A report published by the US Central Intelligence Agency in December 2000 does not anticipate any problems in meeting the world's rising demand for fossil fuels over the next 15 years. The relevant section of the report touches on several issues discussed in this Review besides oil depletion. It reads:

"Sustained global economic growth, along with population increases, will drive a nearly 50 percent increase in the demand for energy over the next 15 years. Total oil demand will increase from roughly 75 million barrels per day in 2000 to more than 100 million barrels in 2015, an increase almost as large as OPEC's current production. Over the next 15 years, natural gas usage will increase more rapidly than that of any other energy source-by more than 100 percent-mainly stemming from the tripling of gas consumption in Asia.

"Asia will drive the expansion in energy demand, replacing North America as the leading energy consumption region and accounting for more than half of the world's total increase in demand.

  • China, and to a lesser extent India, will see especially dramatic increases in energy consumption.
  • By 2015, only one-tenth of Persian Gulf oil will be directed to Western markets; three-quarters will go to Asia.

"Fossil fuels will remain the dominant form of energy despite increasing concerns about global warming.
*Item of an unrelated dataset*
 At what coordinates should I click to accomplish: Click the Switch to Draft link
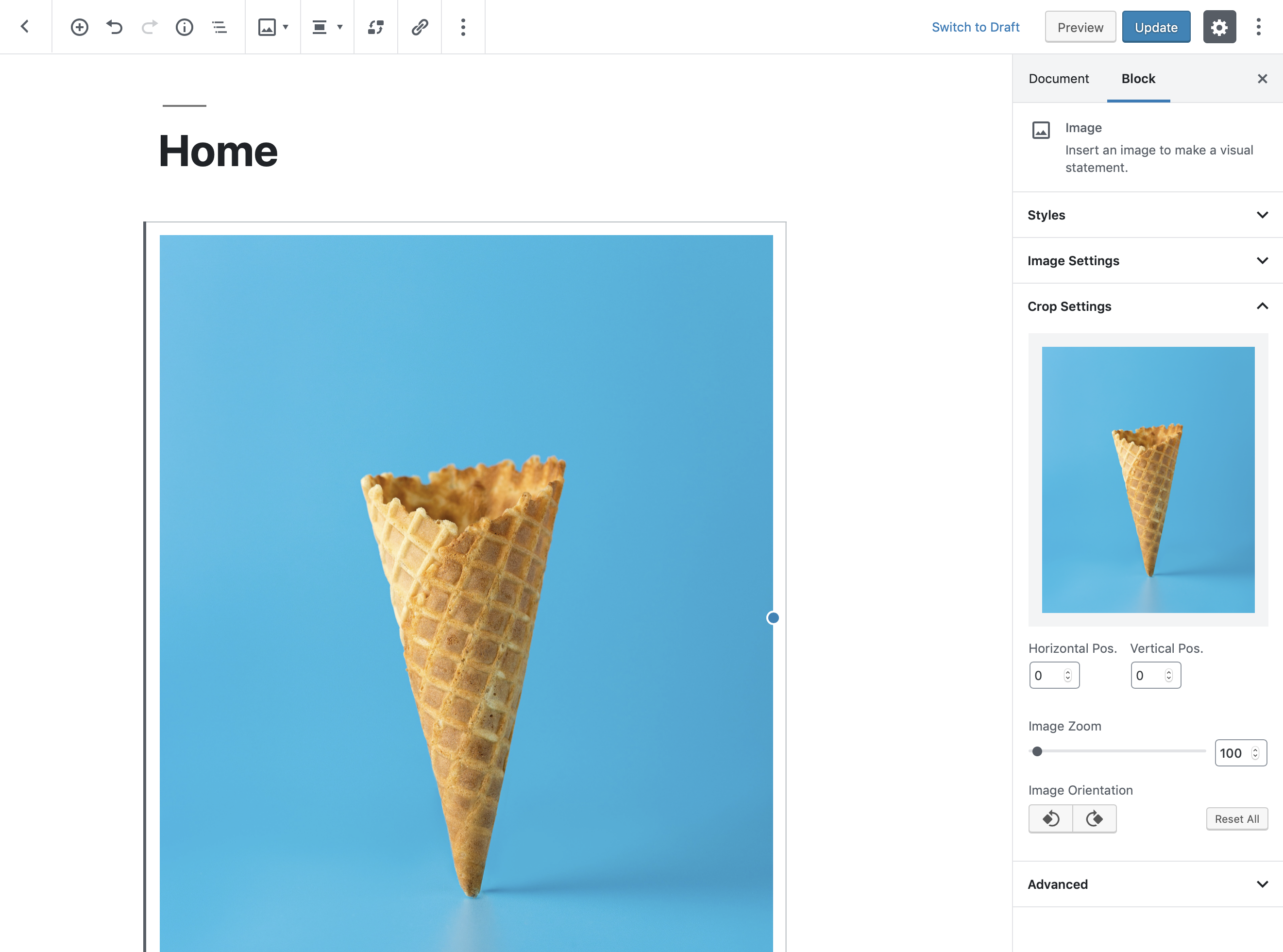pos(975,27)
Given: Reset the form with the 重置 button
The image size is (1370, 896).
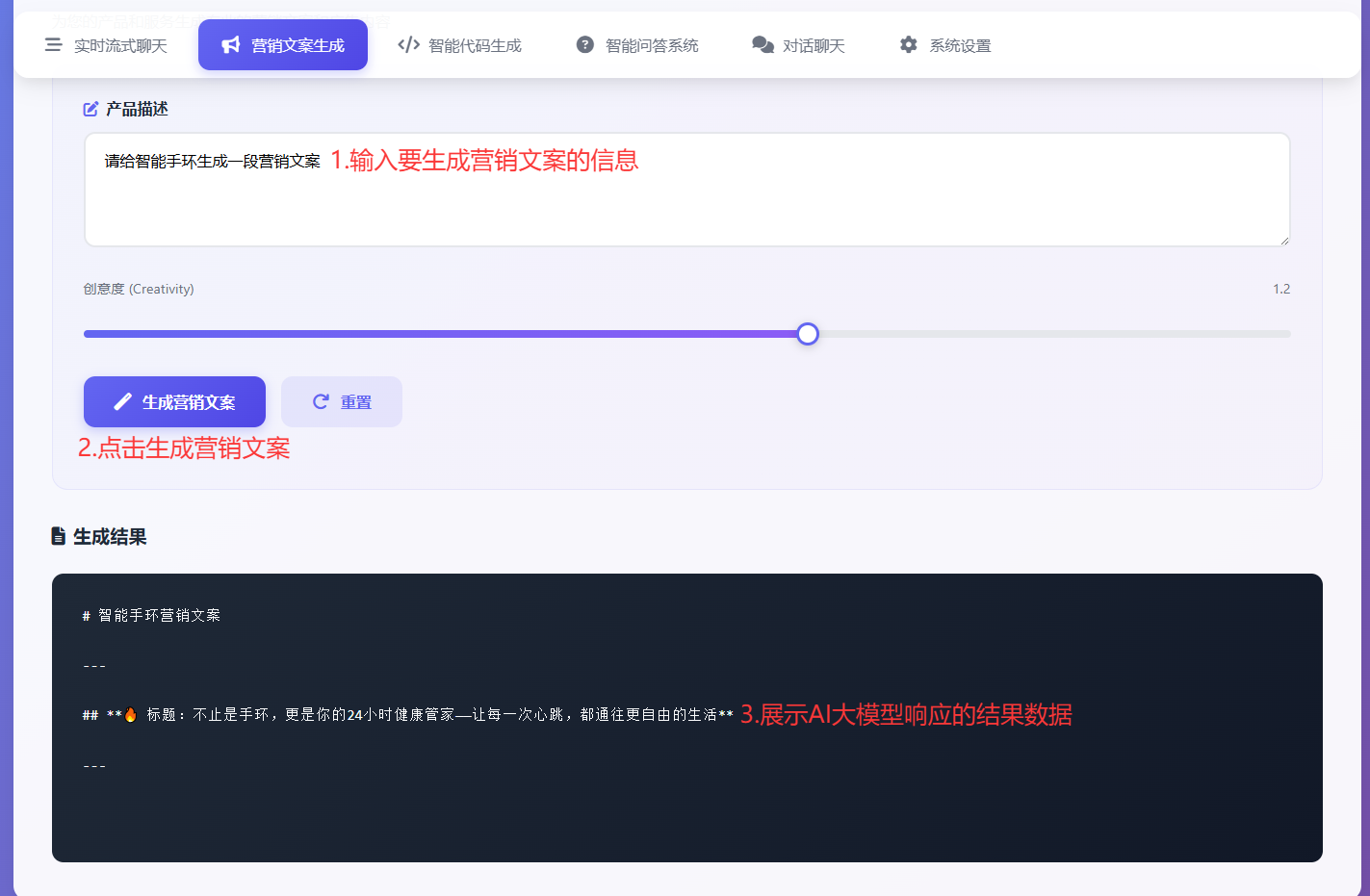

Efficiency of solar cells will improve, genetic engineering will increase the long-term prospects for the large-scale use of ethanol, and hydrates will be used increasingly as fuels. Nuclear energy use will remain at current levels.

"Meeting the increase in demand for energy will pose neither a major supply challenge nor lead to substantial price increases in real terms. Estimates of the world's total endowment of oil have steadily increased as technological progress in extracting oil from remote sources has enabled new discoveries and more efficient production. Recent estimates indicate that 80 percent of the world's available oil still remains in the ground, as does 95 percent of the world's natural gas.

  • The Persian Gulf region-absent a major war-will see large increases in oil production capacity and will rise in its overall importance to the world energy market. Other areas of the world-including Russia, coastal West Africa, and Greenland-will also increase their role in global energy markets. Russia and the Middle East account for three-quarters of known gas reserves.
  • Latin America-principally Venezuela, Mexico, and Brazil-has more than 117 billion barrels of proven oil reserves and potentially 114 billion barrels of undiscovered oil, according to the US Geological Survey. With foreign participation, Latin American production could increase from 9 million barrels per day to more than 14 million.
  • Caspian energy development is likely to be in high gear by 2015. New transport routes for Caspian oil and gas exports that do not transit Russia will be operating.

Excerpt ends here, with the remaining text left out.